RECORDED DATA ->
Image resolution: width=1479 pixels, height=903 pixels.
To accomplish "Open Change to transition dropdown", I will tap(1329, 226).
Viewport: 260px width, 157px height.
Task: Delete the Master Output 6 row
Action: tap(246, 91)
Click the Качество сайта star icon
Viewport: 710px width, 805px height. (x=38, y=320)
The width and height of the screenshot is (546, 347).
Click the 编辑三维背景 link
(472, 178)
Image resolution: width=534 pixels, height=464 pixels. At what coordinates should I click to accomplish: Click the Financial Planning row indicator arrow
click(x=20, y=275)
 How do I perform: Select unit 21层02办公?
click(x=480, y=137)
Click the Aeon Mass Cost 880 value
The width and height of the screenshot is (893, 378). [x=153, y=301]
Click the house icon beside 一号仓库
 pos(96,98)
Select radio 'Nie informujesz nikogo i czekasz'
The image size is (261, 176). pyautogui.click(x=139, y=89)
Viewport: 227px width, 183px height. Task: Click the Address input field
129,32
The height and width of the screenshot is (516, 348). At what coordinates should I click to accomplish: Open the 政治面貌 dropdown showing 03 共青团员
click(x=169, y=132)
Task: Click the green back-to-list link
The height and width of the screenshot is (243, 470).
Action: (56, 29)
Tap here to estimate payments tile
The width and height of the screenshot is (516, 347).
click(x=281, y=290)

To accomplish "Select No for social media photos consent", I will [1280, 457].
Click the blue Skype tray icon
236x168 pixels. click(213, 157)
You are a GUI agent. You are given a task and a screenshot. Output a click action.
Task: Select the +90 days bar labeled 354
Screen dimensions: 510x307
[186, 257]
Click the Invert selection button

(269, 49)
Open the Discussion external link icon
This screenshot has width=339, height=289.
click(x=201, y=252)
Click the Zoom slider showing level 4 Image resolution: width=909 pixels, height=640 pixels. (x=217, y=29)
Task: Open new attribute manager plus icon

YOUR INSTRUCTIONS -> Give back the entries above precisely as they appear.

RESULT ->
Image resolution: width=1479 pixels, height=903 pixels.
To accomplish "Open Change to transition dropdown", I will tap(1329, 226).
Viewport: 260px width, 157px height.
Task: Delete the Master Output 6 row
Action: tap(246, 91)
Click the Качество сайта star icon
Viewport: 710px width, 805px height. (x=38, y=320)
The width and height of the screenshot is (546, 347).
Click the 编辑三维背景 link
(472, 178)
Image resolution: width=534 pixels, height=464 pixels. At what coordinates should I click to accomplish: Click the Financial Planning row indicator arrow
click(x=20, y=275)
 How do I perform: Select unit 21层02办公?
click(x=480, y=137)
Click the Aeon Mass Cost 880 value
The width and height of the screenshot is (893, 378). [x=153, y=301]
Click the house icon beside 一号仓库
 pos(96,98)
Select radio 'Nie informujesz nikogo i czekasz'
The image size is (261, 176). pyautogui.click(x=139, y=89)
Viewport: 227px width, 183px height. Task: Click the Address input field
129,32
The height and width of the screenshot is (516, 348). At what coordinates should I click to accomplish: Open the 政治面貌 dropdown showing 03 共青团员
click(x=169, y=132)
Task: Click the green back-to-list link
The height and width of the screenshot is (243, 470).
Action: (56, 29)
Tap here to estimate payments tile
The width and height of the screenshot is (516, 347).
click(x=281, y=290)

To accomplish "Select No for social media photos consent", I will [1280, 457].
Click the blue Skype tray icon
236x168 pixels. click(213, 157)
You are a GUI agent. You are given a task and a screenshot. Output a click action.
Task: Select the +90 days bar labeled 354
Screen dimensions: 510x307
[186, 257]
Click the Invert selection button

(269, 49)
Open the Discussion external link icon
This screenshot has width=339, height=289.
click(x=201, y=252)
Click the Zoom slider showing level 4 Image resolution: width=909 pixels, height=640 pixels. (x=217, y=29)
Task: Open new attribute manager plus icon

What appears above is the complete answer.